「あの…」  
 特に何もない午後の昼休み。  
 あやめは肘をついたまま全く動かない空目に目を遣った。  
 本を広げたまま眠っているのだろう。空目の傍にいつも居るからこそ見慣れた一ミリメートルも動かない姿。  
 声を掛けても返事は来ない。あやめとしても、あくまでも確かめのつもりだった。  
「すぅ…すぅ…」  
 返事が返らない事を確認すると、あやめはそっと空目に近づいた。  
 優しい寝顔。寝ている時だけ見られる意外な顔。  
「…くすっ」  
 胸の中に湧き上がる愛しさ。  
 あやめは空目の寝顔をじっくりと見つめた。  
「すぅ…すぅ…」  
 聞こえてくる安定した呼吸。  
「…可愛いです」  
 今の自分を見たら、一体皆は何と言うだろうか。  
 あやめは一人、独占しているような気分を味わっていた。  
「…このようなところで寝ていたら夏と言っても風邪引きますよ? 冷房効いてますし」  
 あやめはとてとてと小走りでタオルケットを持ってきて空目にかける。  
 そっとその黒い髪を撫でた。何の手入れもないのに、髪にダメージを与える事をしてない故に綺麗でサラサラとしている。  

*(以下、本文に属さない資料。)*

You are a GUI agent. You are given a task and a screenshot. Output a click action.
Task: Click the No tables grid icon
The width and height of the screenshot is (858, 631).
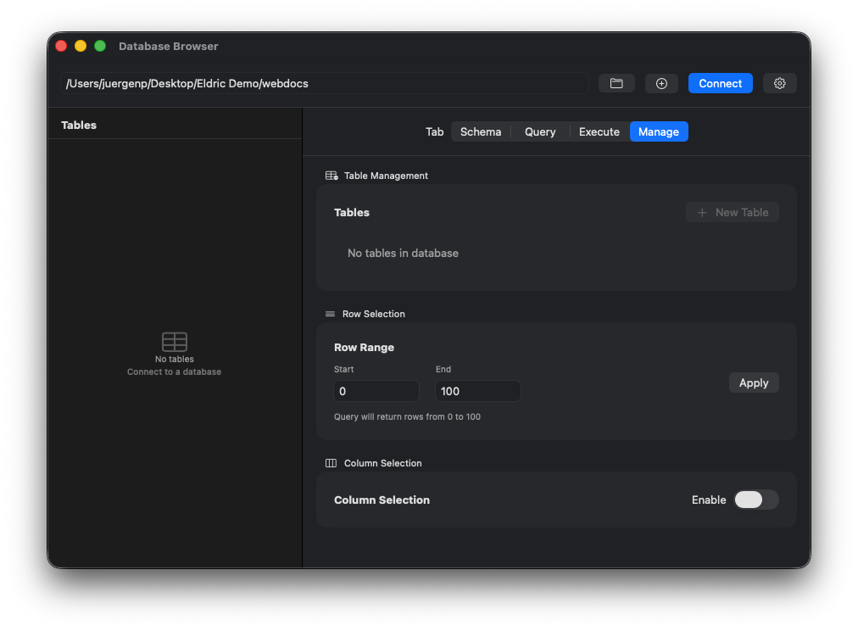(x=174, y=342)
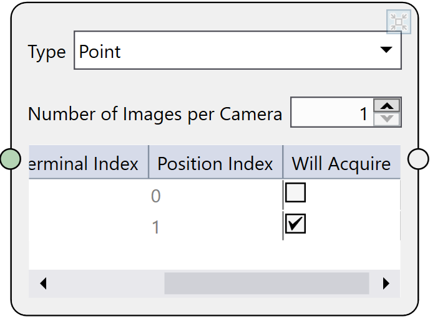This screenshot has width=430, height=317.
Task: Increase Number of Images per Camera
Action: pos(388,106)
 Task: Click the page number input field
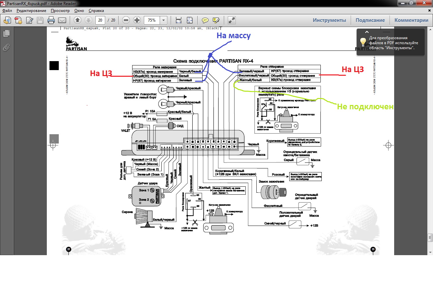pyautogui.click(x=100, y=20)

 撫でた心地が良かった。思わず、夢中で撫でてしまう。  
「ん…あやめ…」  
 ふと空目が言葉を漏らす。慌てて離れるあやめだが、一向に起きる気配は無い。  
「あ…寝言ですか…」  
「ほ…しゅ………」  
「保守?」  
 あやめは空目の口元に耳を近付けた。  
「ほぅ…見られながらの手淫がそんなに感じるのか………」  
 特に何もない午後の昼休み。  
 そこには羽織る臙脂のケープより顔を赤くしたあやめと、何も知らずに黙々と眠り続ける空目が居た。  
 その後、寝言が実行されたかは定かではない。  
 
 ハツカネズミが「ハハッ♪」と夢と魔法の国から来たので物語はおしまい。